Detachments of the 30th Infantry formed the first garrison, under the command of Colonel John D. Stevenson. For a brief time the troops lived in tents, but during the winter of 1867–68 they moved into wood-frame quarters. The dwellings were set in the shape of a diamond, instead of a rectangle, to protect against harsh winter winds that howled across the then treeless high plains. The diamond opened to the east and measured 800 by 1040 ft. The entrance to the original fort was at a point next to the present day Chapel 1. The first troops stationed here lived the rough frontier life, which meant coping with the rigors of the weather in winter and coping with Indians in spring and summer.

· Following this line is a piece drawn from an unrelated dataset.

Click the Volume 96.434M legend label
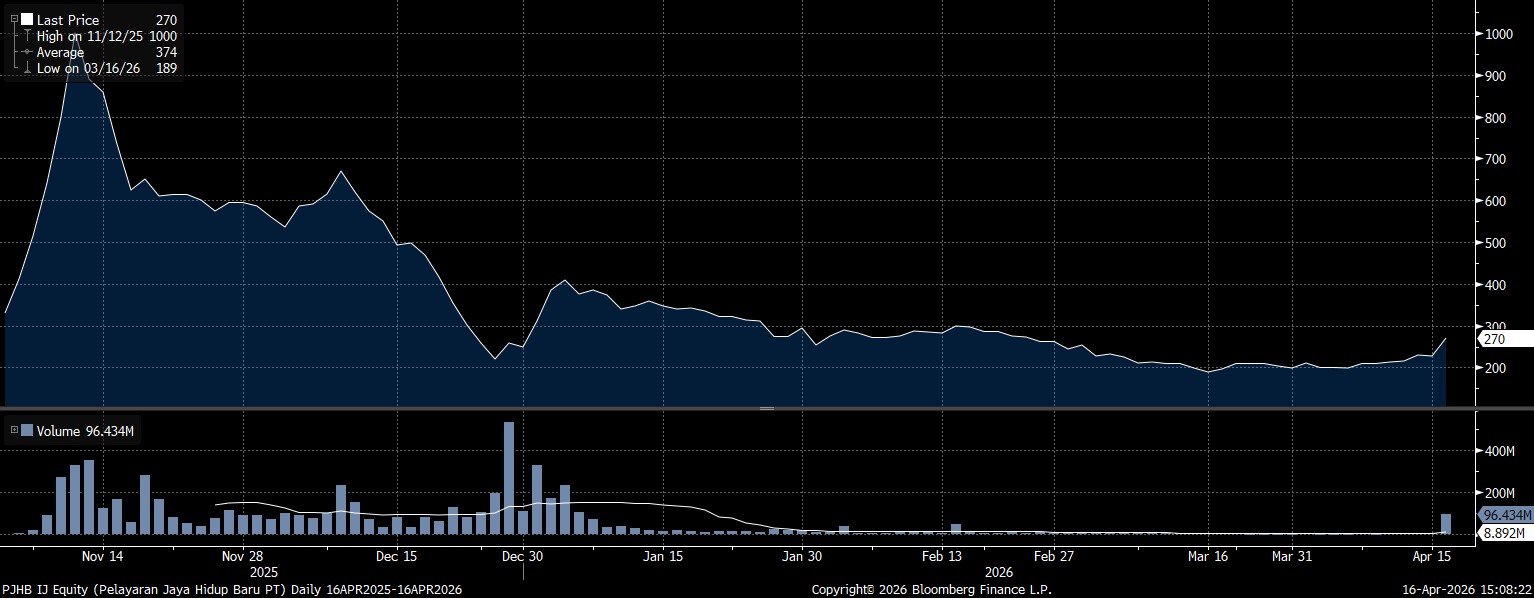1534x598 pixels. [85, 431]
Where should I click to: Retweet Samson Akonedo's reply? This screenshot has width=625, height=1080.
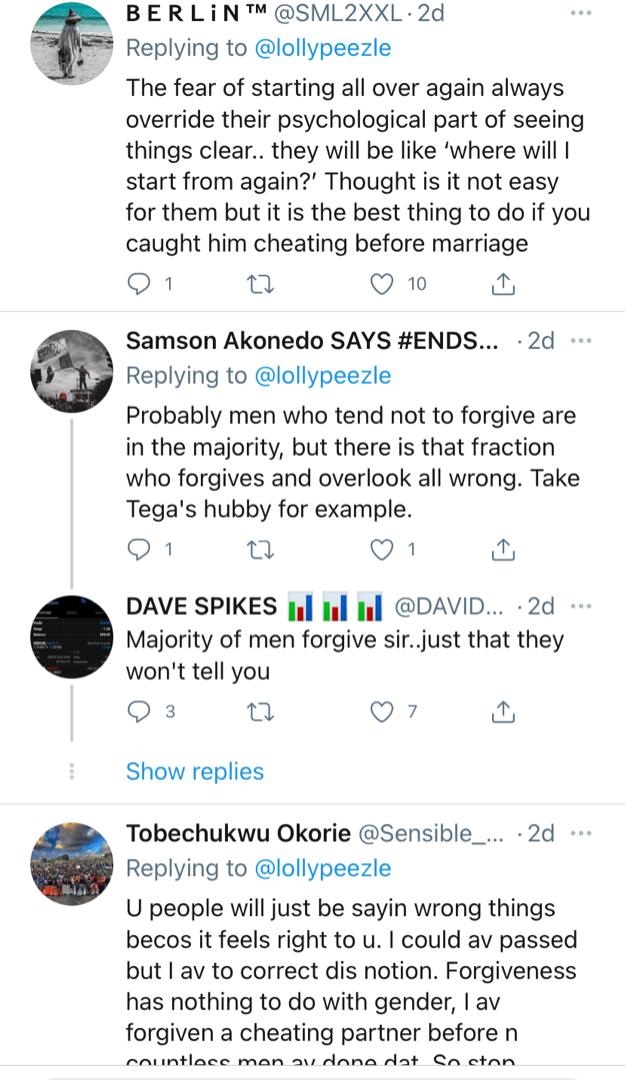[x=258, y=549]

In 1876, troops from Fort Russell participated in the Great Sioux Indian Wars, the same in which Lieutenant Colonel George Armstrong Custer's forces were defeated.

In 1884, Fort Russell was made a permanent post, because of its strategic location. In 1885, the War Department ordered the post be rebuilt to serve eight infantry companies. The Army built 27 red brick buildings for $100,000 to replace the older wood-frame structures, and planted thousands of trees. Many of the early brick buildings were stables that housed nearly 20,000 horses and mules. From 1885 to 1930, more than 220 brick buildings were erected; most of them remain in use today. The last expansion of the base took place in the early 20th century when large barracks along Randall Avenue were constructed. The base maintains the historic exterior of each building with interior modifications for today's living and working environment.

In 1866, Congress formed four black regiments: the 9th and 10th Cavalry and 24th and 25th Infantry. The 25th Infantry was the only unit that didn't serve at Fort D. A. Russell. Black soldiers were called "Buffalo Soldiers," a title originating from Native Americans who likened the soldiers to the spiritual buffalo.

In 1898, the Spanish–American War renewed importance to the post. Soon after President McKinley sent a message to Congress, the 8th Infantry left Fort D. A. Russell for Cuba. Later that year, the Wyoming National Guard mustered into service at the post and departed for duty in the Philippines. In the Battle of Manila (1898), the Guard was the first battalion to reach the walls of the city and to raise the flag. In 1901, troops from Fort Russell returned to the Philippines to put down an insurrection for independence during the Philippine–American War laying ground for the occupation. They returned with a Queen Mary Tudor cannon forged in 1557 and two of the three Balangiga bells, which had been used by insurrectionists as a signal to launch an ambush on American troops. The bells were returned to the Philippines in 2018. The seven-foot cannon, the only one of its kind in America is on display near the base flagpole.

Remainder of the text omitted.